Under one of the main changes introduced Wednesday, the upcoming parliament will form a committee that will have four months to recommend new amendments. These amendments must be all approved by parliament, but by a simple majority rather than a two-thirds majority that would normally be required. They would then go to a national referendum.

That gives the Sunnis a window to bring about the deeper changes they want. They fear that the powers given to the Shiite and Kurdish mini-states will leave them in an impoverished central zones, without access to oil wealth concentrated in the north and south.

But there is no guarantee they will succeed in winning the future amendments. Their proposed amendments would still have to get through Shiite-Kurdish resistance in parliament. Then they can be defeated in the popular referendum that follows if two-thirds of the voters in any three of Iraq's 18 provinces vote "no."
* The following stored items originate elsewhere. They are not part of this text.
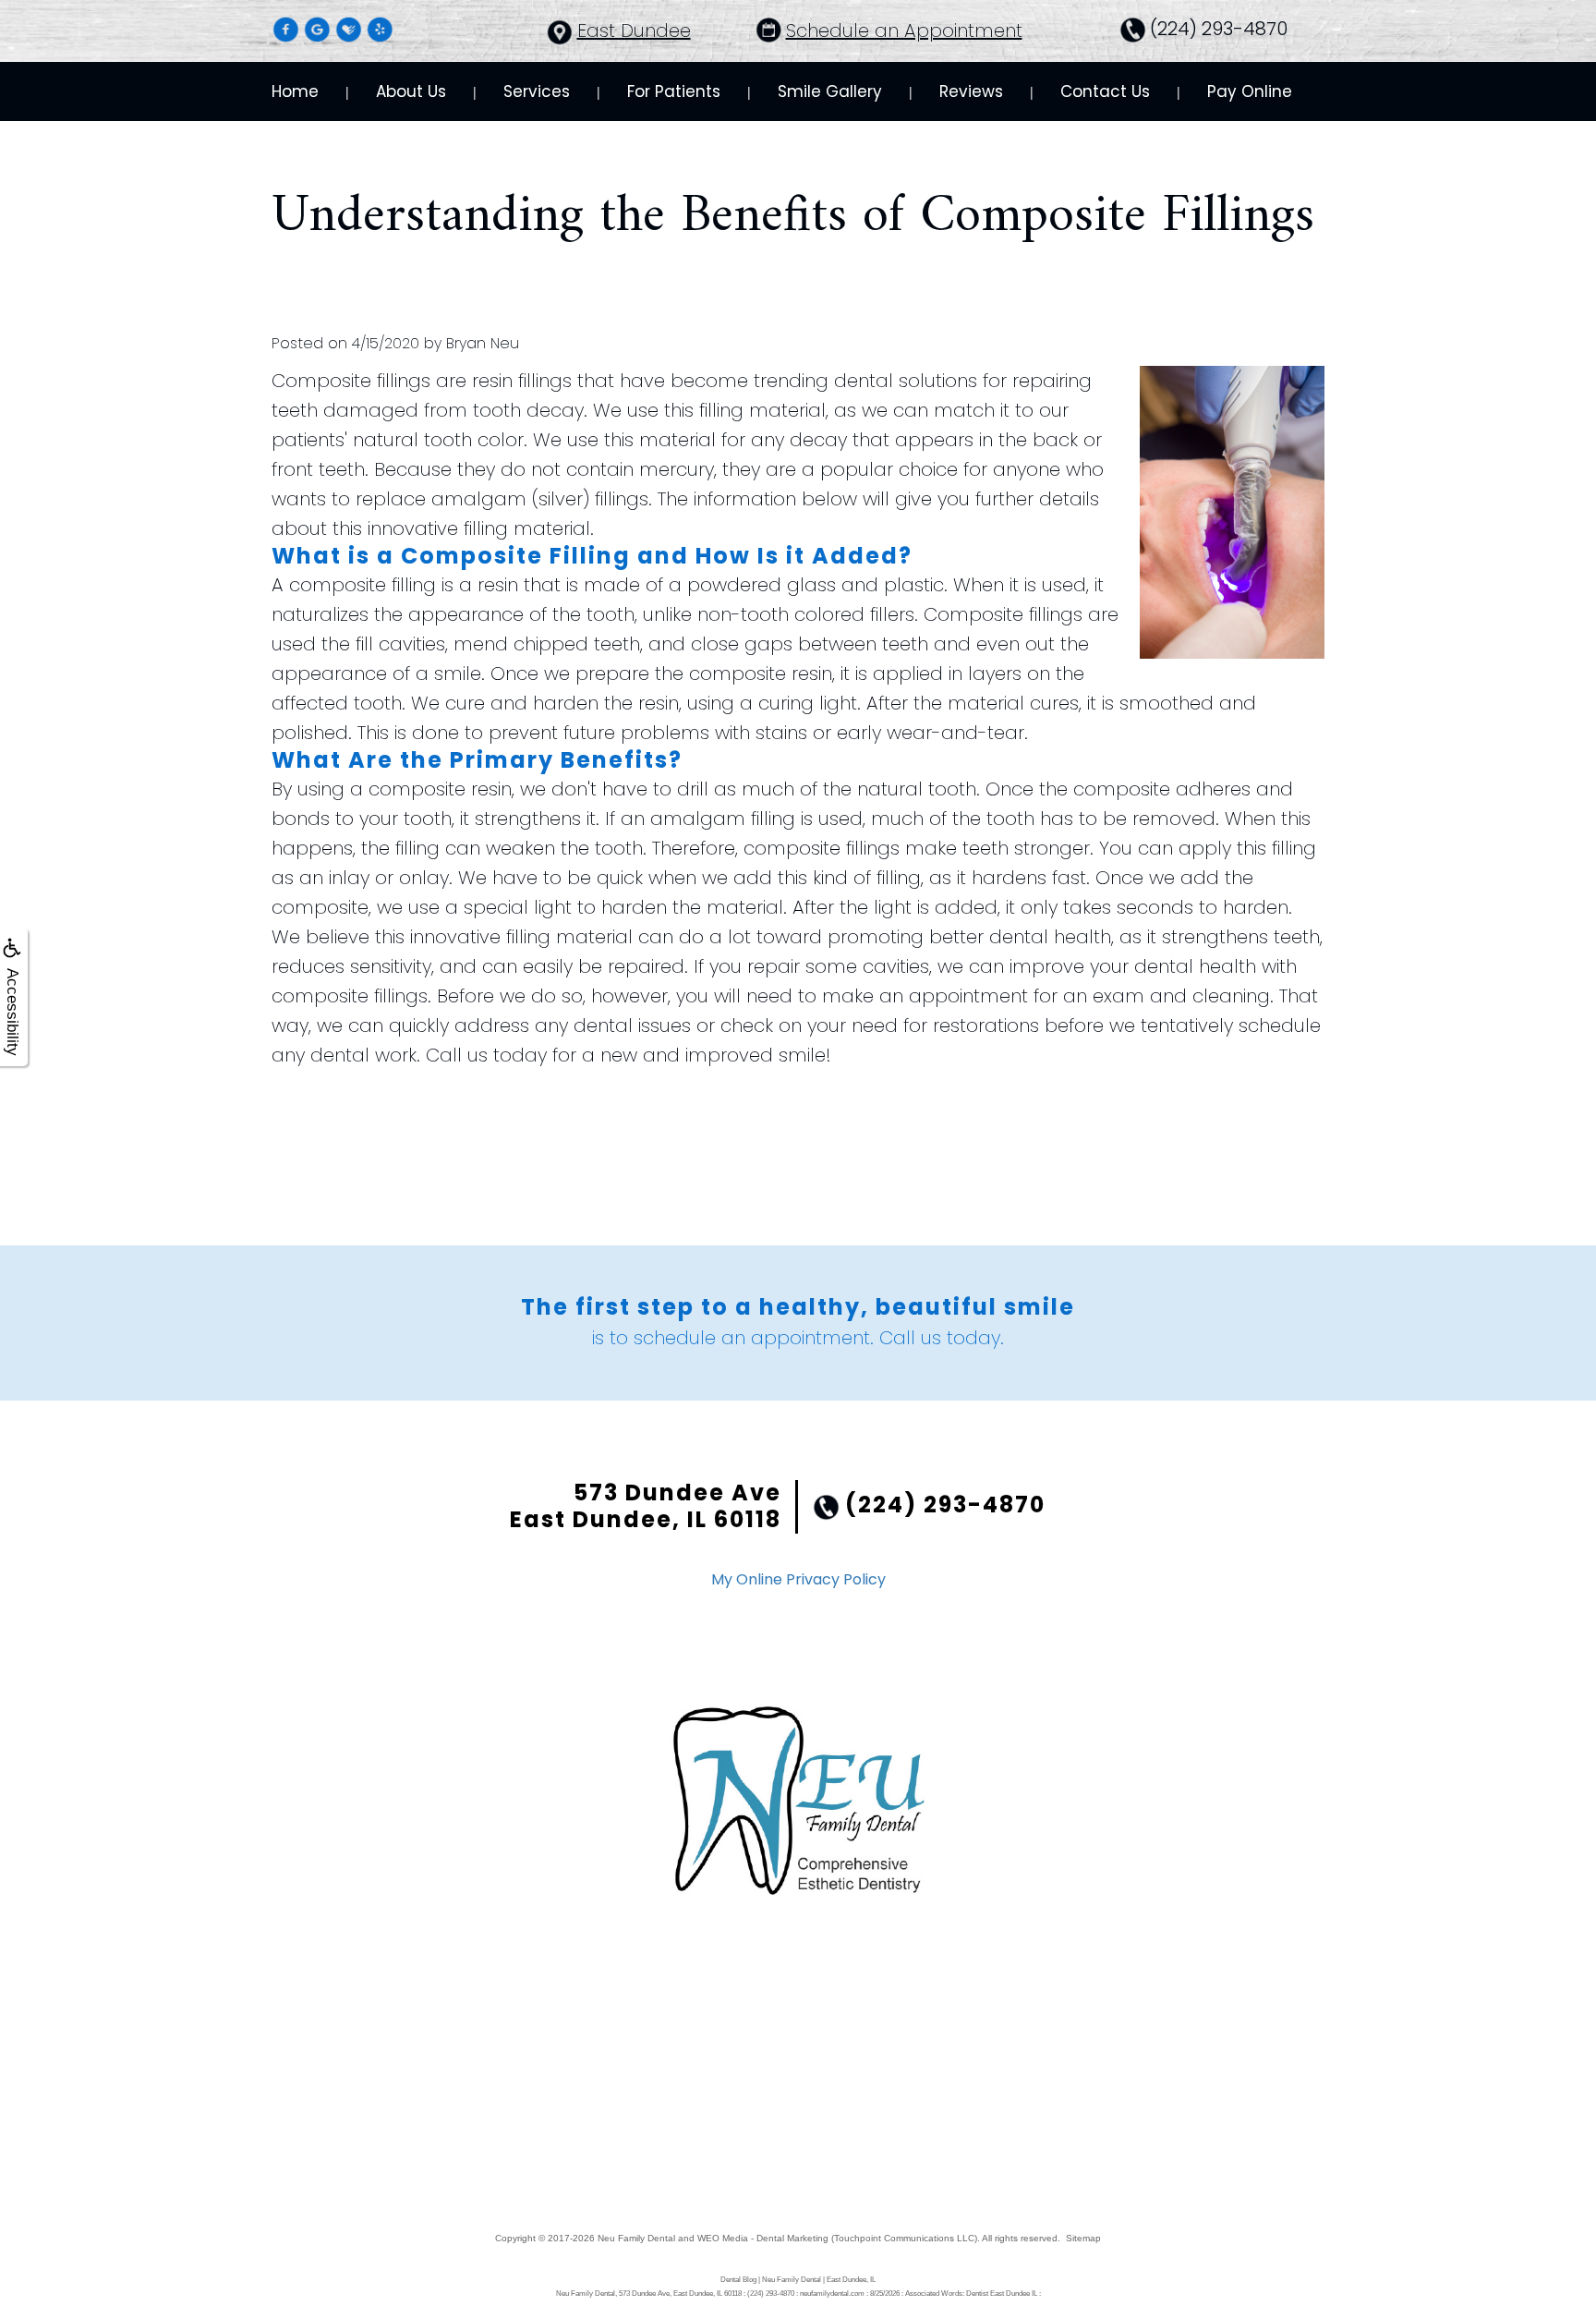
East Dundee (634, 30)
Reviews (971, 91)
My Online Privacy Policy (798, 1579)
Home (295, 91)
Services (536, 91)
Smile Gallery (830, 91)
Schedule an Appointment (904, 30)
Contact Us (1105, 91)
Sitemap (1083, 2238)
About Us (411, 91)
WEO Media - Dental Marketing (762, 2238)
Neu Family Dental (636, 2238)
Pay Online (1249, 91)
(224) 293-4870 (1219, 29)
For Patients (673, 91)
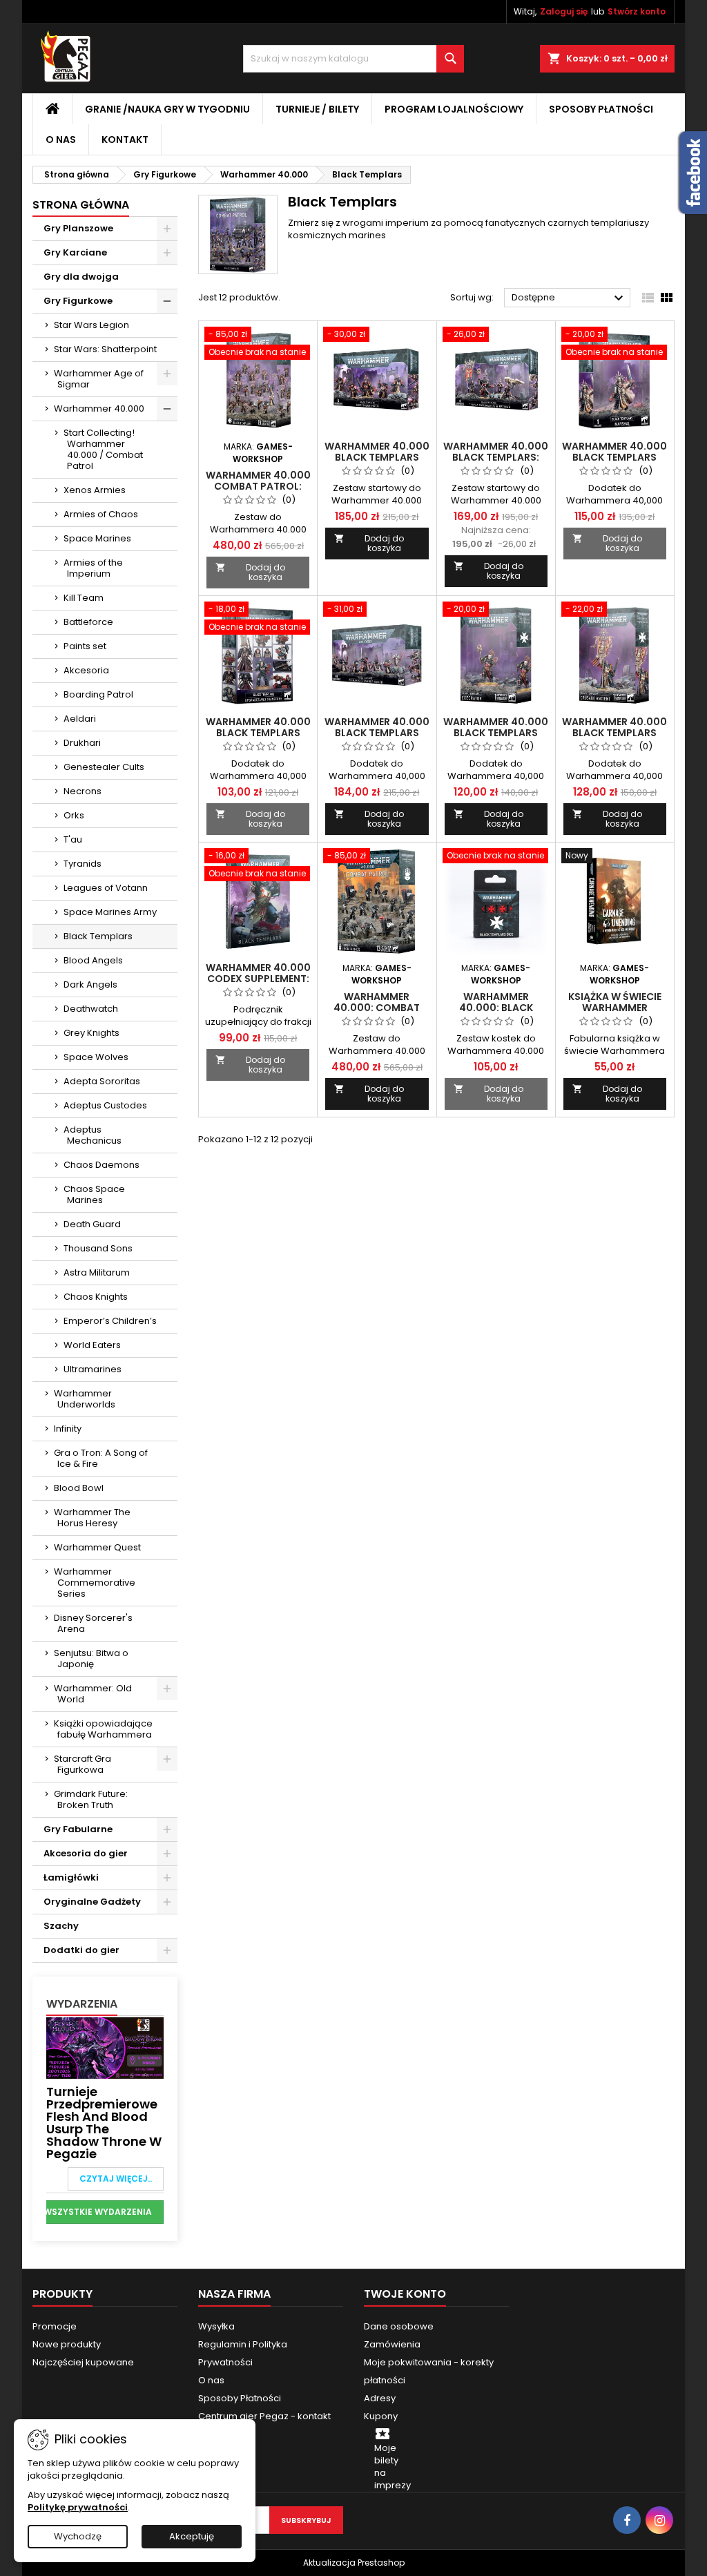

Another significant amendment assures Sunni Arabs that they will not be purged in Iraq's De-Baathification program simply for belonging to Saddam's ousted Baath Party. Many current Sunni Arab political leaders were Baath members and insist only those who actually committed crimes should be prosecuted.

Others emphasize the country's links to the Arab world over those to the Islamic world -- a concern of Sunnis who see Iraq's Shiite majority as drawn to neighboring Shiite-majority Iran -- and reinforce the use of the Arabic language in Kurdistan, the autonomous zone of the non-Arab Kurds.

Still others -- such a new article committing the government to promote sports -- were added at the suggestion of letters from the public.

At least 438 people have been killed in militant violence in the last 17 days as insurgents try to scare voters away from the polls Saturday.

On Wednesday, for the second day in a row, a suicide attacker hit the northwestern town of Tal Afar.

The bomber set off explosives hidden under his clothes at the first of two checkpoints outside the army recruiting center in Tal Afar, where men were gathering to apply for jobs, said army Capt. Raad Ahmed and town police chief Brig. Najim Abdullah. They said at least 30 people were killed and 35 wounded.

A day earlier, a suicide bomber killed 30 civilians and wounded 45 when he plowed his explosives-packed vehicle into a crowded outdoor market in Tal Afar. Al-Qaida in Iraq claimed responsibility for that attack.

In August, U.S. and Iraqi forces conducted a major offensive in Tal Afar, 93 miles east of the Syrian border, claiming to have killed 200 insurgents and driven many others out.

Also Wednesday, the military announced that two U.S. soldiers died and one was injured when their vehicle rolled over while on patrol during combat near Balad, 50 miles north of Baghdad.

The crash brought to 1,962 the number of members of the U.S. military who have died since the beginning of the Iraq war in March 2003, according to an Associated Press count.